Wednesday, November 4, 2015

Reinventing the Short Story Market by Benoit Lelievre

Benoit Lelievre has an excellent essay titled "Reinventing the Short Story Market" on his blog Dead End Follies.  I'm a sucker for short stories and I just wanted to scream Yes! Yes! Yes! when I finished reading.  Go check it out!

6 comments:

Ben said...

Thank you for sharing, Sandra. Happy to know I've hit the target :)

sandra seamans said...

The problem with most writers is that they believe that short stories are a means to an end - getting their novel published. So it's nice to see writers who actually believe that the short story is its own special form of writing, Ben.

Thomas Pluck said...

It's been said before, a good short story is often harder to write than a good novel because you have limited time to engage the reader and you can't waste many words.
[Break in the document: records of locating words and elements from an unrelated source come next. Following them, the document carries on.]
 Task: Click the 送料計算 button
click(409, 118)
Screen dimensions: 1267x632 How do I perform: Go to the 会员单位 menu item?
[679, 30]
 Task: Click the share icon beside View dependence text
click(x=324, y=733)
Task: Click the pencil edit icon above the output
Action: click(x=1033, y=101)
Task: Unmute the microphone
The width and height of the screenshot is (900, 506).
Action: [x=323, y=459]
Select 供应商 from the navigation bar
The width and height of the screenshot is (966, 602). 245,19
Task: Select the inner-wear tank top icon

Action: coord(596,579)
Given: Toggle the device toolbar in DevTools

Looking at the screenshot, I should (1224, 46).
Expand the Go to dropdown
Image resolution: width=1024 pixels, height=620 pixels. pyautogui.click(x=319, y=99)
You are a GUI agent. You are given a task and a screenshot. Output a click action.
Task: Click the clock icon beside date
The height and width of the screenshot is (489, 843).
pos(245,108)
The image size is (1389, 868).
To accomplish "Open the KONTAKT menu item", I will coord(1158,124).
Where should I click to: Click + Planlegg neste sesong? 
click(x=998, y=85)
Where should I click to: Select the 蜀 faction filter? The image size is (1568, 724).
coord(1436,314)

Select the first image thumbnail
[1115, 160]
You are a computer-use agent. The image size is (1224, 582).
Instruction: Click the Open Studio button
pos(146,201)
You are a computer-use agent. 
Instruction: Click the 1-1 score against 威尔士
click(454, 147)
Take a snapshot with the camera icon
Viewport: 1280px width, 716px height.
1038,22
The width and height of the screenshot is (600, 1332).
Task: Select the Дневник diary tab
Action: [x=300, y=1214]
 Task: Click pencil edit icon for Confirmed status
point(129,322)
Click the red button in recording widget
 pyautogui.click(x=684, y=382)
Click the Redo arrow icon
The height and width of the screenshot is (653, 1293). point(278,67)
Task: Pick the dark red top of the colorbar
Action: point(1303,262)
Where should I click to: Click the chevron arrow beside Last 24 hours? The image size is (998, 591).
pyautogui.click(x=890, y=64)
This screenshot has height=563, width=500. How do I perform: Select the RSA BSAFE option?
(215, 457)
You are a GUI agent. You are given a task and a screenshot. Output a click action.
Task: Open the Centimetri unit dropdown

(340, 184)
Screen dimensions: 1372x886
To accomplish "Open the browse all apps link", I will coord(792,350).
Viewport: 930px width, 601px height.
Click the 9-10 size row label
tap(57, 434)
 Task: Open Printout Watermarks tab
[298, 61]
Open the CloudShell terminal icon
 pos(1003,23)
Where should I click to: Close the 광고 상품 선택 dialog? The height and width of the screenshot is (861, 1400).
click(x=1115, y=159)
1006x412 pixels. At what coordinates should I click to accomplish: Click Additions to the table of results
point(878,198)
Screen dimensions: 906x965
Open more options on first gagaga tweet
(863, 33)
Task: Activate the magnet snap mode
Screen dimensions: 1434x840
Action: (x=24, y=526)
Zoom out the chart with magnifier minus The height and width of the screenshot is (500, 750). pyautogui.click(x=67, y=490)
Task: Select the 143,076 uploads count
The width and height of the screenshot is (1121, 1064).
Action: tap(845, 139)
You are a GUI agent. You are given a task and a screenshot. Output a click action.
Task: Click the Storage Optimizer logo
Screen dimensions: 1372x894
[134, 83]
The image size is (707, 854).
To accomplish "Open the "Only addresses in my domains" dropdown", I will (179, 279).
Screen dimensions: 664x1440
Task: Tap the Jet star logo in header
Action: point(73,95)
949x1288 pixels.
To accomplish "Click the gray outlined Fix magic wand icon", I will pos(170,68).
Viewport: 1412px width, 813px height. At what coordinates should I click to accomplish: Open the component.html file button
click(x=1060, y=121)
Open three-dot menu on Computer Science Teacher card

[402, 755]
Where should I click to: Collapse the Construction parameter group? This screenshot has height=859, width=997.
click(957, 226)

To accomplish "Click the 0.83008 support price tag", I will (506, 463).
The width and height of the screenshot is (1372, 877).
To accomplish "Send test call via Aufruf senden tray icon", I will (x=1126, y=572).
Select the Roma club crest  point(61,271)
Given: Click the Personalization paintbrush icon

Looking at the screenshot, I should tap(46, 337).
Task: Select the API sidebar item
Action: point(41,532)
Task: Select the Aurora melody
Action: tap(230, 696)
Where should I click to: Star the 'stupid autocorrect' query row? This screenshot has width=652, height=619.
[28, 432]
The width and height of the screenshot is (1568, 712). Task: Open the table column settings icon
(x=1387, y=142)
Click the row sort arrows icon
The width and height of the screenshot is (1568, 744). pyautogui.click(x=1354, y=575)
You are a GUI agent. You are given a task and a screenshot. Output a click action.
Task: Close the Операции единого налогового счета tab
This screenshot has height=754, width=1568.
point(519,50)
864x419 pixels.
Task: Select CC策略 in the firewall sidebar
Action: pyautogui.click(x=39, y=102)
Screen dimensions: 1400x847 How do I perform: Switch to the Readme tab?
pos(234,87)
Other genres have stronger short story markets, they pay professional rates; they respect the short story. "Linked short stories" are the only ones agents seem to be interested in for the crime market. We've had many XYZ Noir anthologies lately, such as Akashic, Jewish Noir, Dark City Lights, etc but a slightly less broad theme might serve the cause better. Best American Mystery Stories has always been popular and of high quality, so the stories are out there.
There are dozens of Horror and SF anthology calls every year with imaginative themes. I think part of the problem is "the same thing over and over"... you mention this as a plus, but as much as I enjoy a good revenge tale I'm not sure I want to read 20 of them in a row. Maybe I'm in the minority. A great short story writer like Lawrence Block is easy to read a bunch in a row, his vary a lot in theme. Enough Rope is one of my favorites.

Pankhearst has a call right now for "near-future hell" stories that could certainly be crime stories.

So why do you think people aren't buying them? I don't buy that writers are writing bad stories because they think they will sell their books. Supposedly our attention spans are shorter and short fiction SHOULD be making a resurgence, but if that's not the case in crime fiction, why so? Too many free stories? Or is crime just inherently stronger in long form, with the series character being king? The golden age of the short story is long past, maybe we ought to use clickbait titles. She stole office supplies from work, you won't believe what happened next!

sandra seamans said...

I wonder sometimes if the series character is more of a curse than a blessing for mystery writers. If you pick up an anthology with famous writers you're more apt to find their series character featured which makes it feel like an ad for their novels.

Nobody thinks outside the box for a theme when it comes to crime anthologies. A noir anthology is nice but can get depressing after a few stories. Private eyes all tend to be the same and here again you bump up against your series characters. Murder mysteries all have a dead body, red herrings, and clues that point out the murderer sometimes way before the end of the story. And many mystery writers tend to stick to the same old form instead of stretching into something new. Ellery Queen and Alfred Hitchcock magazines are prime examples of this.

If you read anthologies like the Big Book of Pulps you'll see a wide variety of crimes and storytelling, there's no "sameness" that infects stories written today.

Is there a solution? I have no idea. I do know that I've seen themes for both literary and horror anthologies that could be used to create some excellent crime stories. But your crime anthologies have no imagination when it comes to theme. I remember once seeing a theme for "The Clothesline" which I thought would make an excellent them for a crime anthology but no one bit when I mentioned it.

One of the things I loved about Patti Abbott's flash challenges was how many different types of stories could come from one unusual theme and you didn't get bored reading the different stories because they were all different and for the most part they were all crime stories. I just wish the crime anthologists out there would do something like that.

Thomas Pluck said...

What was the theme you mentioned?
I loved Patti's flash challenges, I placed several of my stories from those challenges in various markets and they've been anthologized. She had a knack for it. I'd say "edit an anthology!" but...
Editing an anthology is a lot of work, and like Ben said, they do not sell well. It is largely thankless work in this genre. Ellen Datlow and many others have made careers of it in SF, horror, and fantasy. Protectors made around $3400 in 3 years. That doesn't count the costs in producing it, most of which I swallowed. For 41 authors, that is $80 each, a pittance.
I'm slowly moving toward other genres like horror which are much friendlier to the short story. Noir and horror overlap quite a lot anyway.

sandra seamans said...

The horror genre is a perfect fit for noir crime stories and one of the reasons I post a lot of horror calls, Thomas. Joe Lansdale is one of the best at crossing those genre lines in both the short and long form.

The theme I mentioned was "The Clothes Line". I'd seen it listed for a literary anthology with no pay but thought it could work for a crime/mystery anthology. Seeing something hanging from a clothesline that doesn't belong there, two women chatting over their clotheslines when one realizes the other is having an affair with her husband, or maybe she's killed her husband. There are so many great ideas that could spring from that simple idea of a backyard clothesline or even one strung between two buildings in a city.

I don't have the necessary skills for editing and putting together an anthology, Thomas or I might consider it.